Welcome to the Marketnews pre-game for 2022’s second buy sell season – the MAY 100 Auction Test begins next week May 14 with Ducks v Volcanoes – it promises to be a lot interest for the spectators and one of triumphs and tribulations for the players.


SELLERS: which side of the fence will you land – sell or stale?


BUYERS: will you hold your nerve or lose your bottle?


AGENTS: Who’s hot and who’s not!


It’s a buyers’ market? Mmmmm is it? It’s not really, even though it is – the conundrum – fewer buyers have to be buying for it to be a buyers’ market and as soon as more buyers start buying, it ceases to be a buyers’ market. Go figure hey!

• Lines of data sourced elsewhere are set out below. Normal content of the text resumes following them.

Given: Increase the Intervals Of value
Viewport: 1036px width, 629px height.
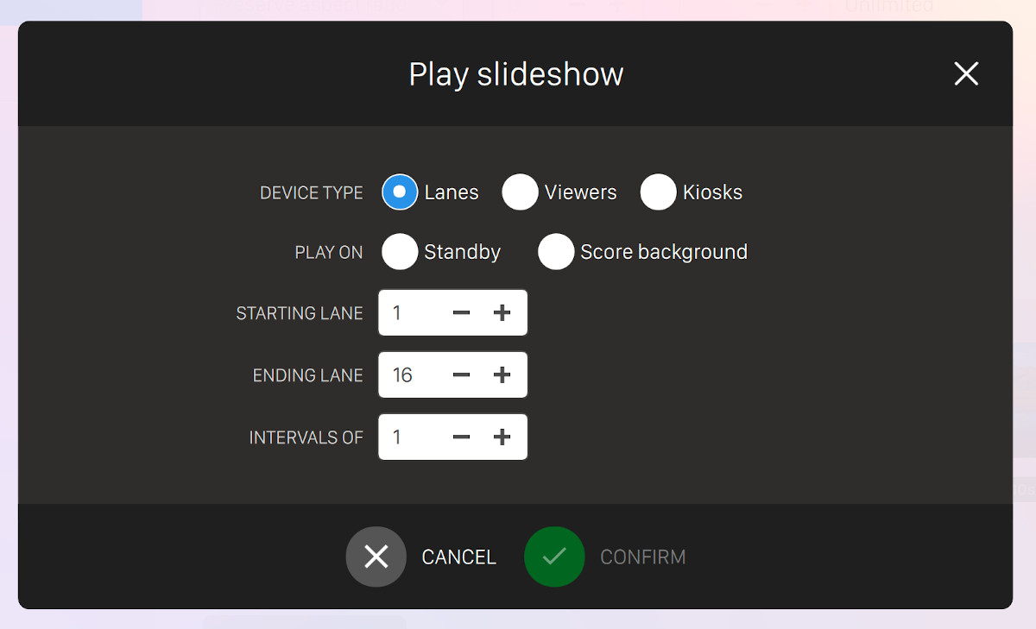Looking at the screenshot, I should click(x=502, y=437).
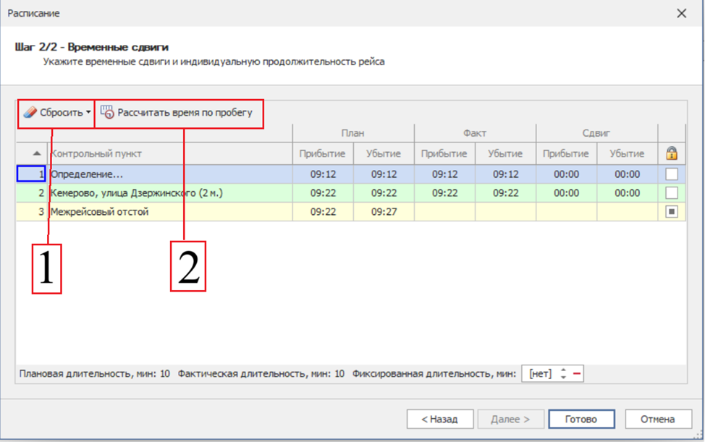Click the eraser icon on Сбросить
Image resolution: width=705 pixels, height=442 pixels.
[x=30, y=113]
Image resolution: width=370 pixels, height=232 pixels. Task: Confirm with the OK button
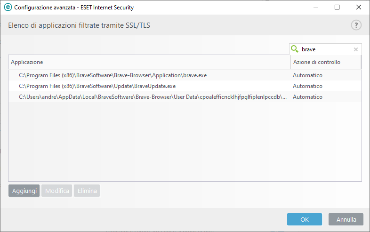pos(305,219)
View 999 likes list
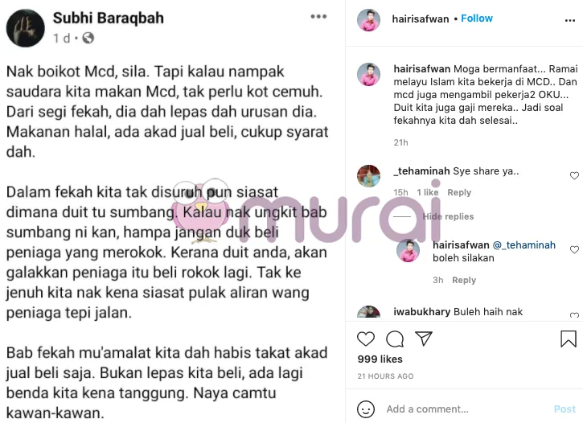The image size is (583, 423). click(x=380, y=359)
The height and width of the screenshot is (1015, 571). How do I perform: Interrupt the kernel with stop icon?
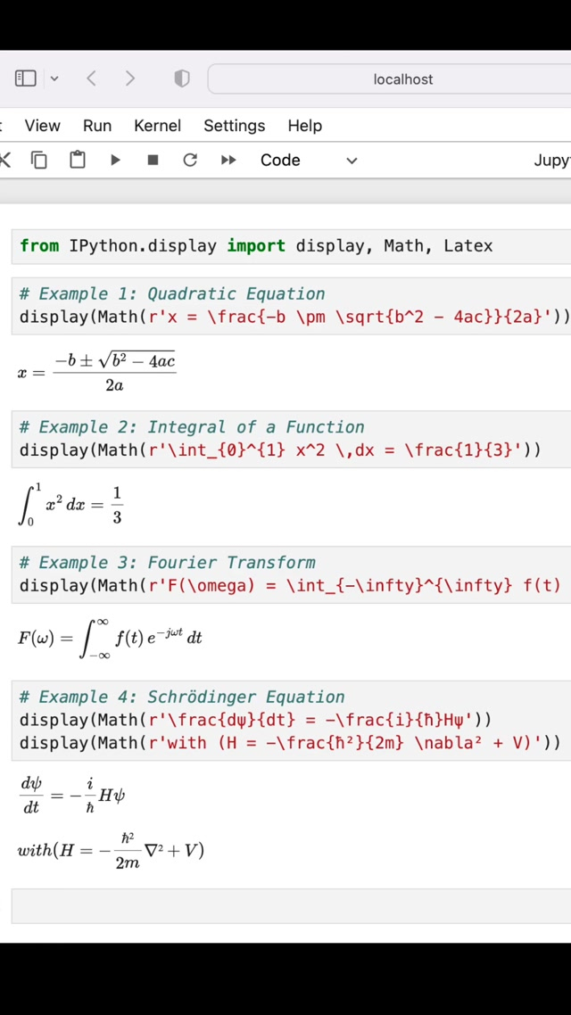click(x=153, y=160)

Anyway, there will be winners and there will be losers and almost nothing has to do with price as the lead reason, even though price is all the talk at the coalface, probably for the rest of 2022.


Yep, it’s no longer flow and space and finishes – it’s now price, price and more price.



  • Trade Up Buyers – who will jump 2 levels and hold on like billy-o till they breathe again.
  • Experienced long term no bullshit agents – who smart sellers will gravitate to
  • Sellers of A-Graders who are patient, who follow process, who make good decisions. Yes you may not get as much as Lockdown but you will get a lot more than if you put your blinkers on and abrogate yourself from good decision making.
  • Those that are basically happy and don’t sell.
  • Brave buyers who can manage their emotion (and their banks)
  • Those with buffers and buffer strategies.


Losers, Double Losers and Triple Losers

………….well let’s see


Whatever happens May 2022 will be a mini watershed for our markets – and it will set our Winter and possibly Spring direction – falling or flattening or an unlikely rise?


Interest rates up and election confidence down are into the mix and their presence will make the market nervousness more discussed and therefore more pronounced.


It’s going to be an exciting ball-burster public street game, Season 2 2022 – May Market.